Last week, The Wall Street Journal had a good story on Elon Musk titled “Elon Musk’s Latest Antics Have Some Asking: Is He Out of Touch?” It discuses his frat-like behavior challenging Meta’s Mark Zuckerberg to a fight, his strange behavior at Twitter, and the shrinking set of friends and colleagues able to keep him from going adrift in his own bubble. The story notes:
Such antics are leading some Musk supporters to worry aloud that he has lost touch, saying he is ensconced in a distorted reality that is warping his perspective and threatening his businesses at a time when he is trying to oversee multiple companies in different industries.

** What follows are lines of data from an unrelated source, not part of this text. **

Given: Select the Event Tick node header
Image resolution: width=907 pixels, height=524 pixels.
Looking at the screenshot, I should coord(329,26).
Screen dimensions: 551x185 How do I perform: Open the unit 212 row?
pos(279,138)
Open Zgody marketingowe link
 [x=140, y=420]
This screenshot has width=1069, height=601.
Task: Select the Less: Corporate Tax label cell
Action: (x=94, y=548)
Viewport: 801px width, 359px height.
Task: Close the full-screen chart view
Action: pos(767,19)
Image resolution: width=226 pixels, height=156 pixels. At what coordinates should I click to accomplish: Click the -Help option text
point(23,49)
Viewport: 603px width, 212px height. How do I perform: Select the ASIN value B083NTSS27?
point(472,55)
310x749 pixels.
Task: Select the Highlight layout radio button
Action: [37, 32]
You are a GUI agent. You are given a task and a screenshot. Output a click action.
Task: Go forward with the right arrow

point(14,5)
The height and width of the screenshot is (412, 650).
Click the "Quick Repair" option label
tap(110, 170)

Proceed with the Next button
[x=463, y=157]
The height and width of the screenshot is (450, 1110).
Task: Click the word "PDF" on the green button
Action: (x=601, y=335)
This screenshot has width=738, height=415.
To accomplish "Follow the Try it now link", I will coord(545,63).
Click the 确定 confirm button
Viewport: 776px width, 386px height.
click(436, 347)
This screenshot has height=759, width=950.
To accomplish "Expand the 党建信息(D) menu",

Of course, one of those companies is SpaceX, which has become the backbone of NASA and the US satellite industry. SpaceX also runs Starlink, which is now a key part of the battle against Russia as it supplies Internet services to the Ukrainian military.
Musk has styled himself as the Trump of Technology – breaking established rules, failing to pay his bills, attacking critics (in-house, as well), and generally seeing what he can get away with before it all collapses.
Can one distracted man manage all of these companies? Should one distracted man manage all of these companies? And should our government be so reliant on him in the space and defense arenas? Or is SpaceX becoming the next Wagner Group, a government-funded satellite that is starting to think it is smarter than its paymaster? We all know how that ended.
You can hear more about this reliance on one man in a recent On With Kara Swisher podcast, Why We Can’t Quit Elon with Ronan Farrow & William Cohan. Here are the podcast notes:
We’re talking about Elon – again – but this time we’re looking at the big picture: the tech titan’s “unprecedented power” over our the federal government and national security, as encapsulated in Pulitzer Prize-winning reporter Ronan Farrow’s latest New Yorker profile. William Cohan, a financial journalist and founding partner of Puck News, also joins to break down the varying fortunes of SpaceX, Tesla and Twitter, and the sustainability of those companies under a leader that is ambitious, but capricious. Stay til the end to hear Kara tell Nayeema why, despite his shenanigans, she still has empathy for Elon Musk.
You should also check out Ronan Farrow’s The New Yorker article, “Elon Musk’s Shadow Rule.” While acknowledging that some industrialists have had inordinate influence over US politics in the past, the piece notes:
But Musk’s influence is more brazen and expansive. There is little precedent for a civilian’s becoming the arbiter of a war between nations in such a granular way, or for the degree of dependency that the U.S. now has on Musk in a variety of fields, from the future of energy and transportation to the exploration of space.
This really doesn’t sound all that sustainable, or wise. I hope Uncle Sam has a Plan B should Musk run it all into the ground or walks away with all of his marbles (assuming has has any left).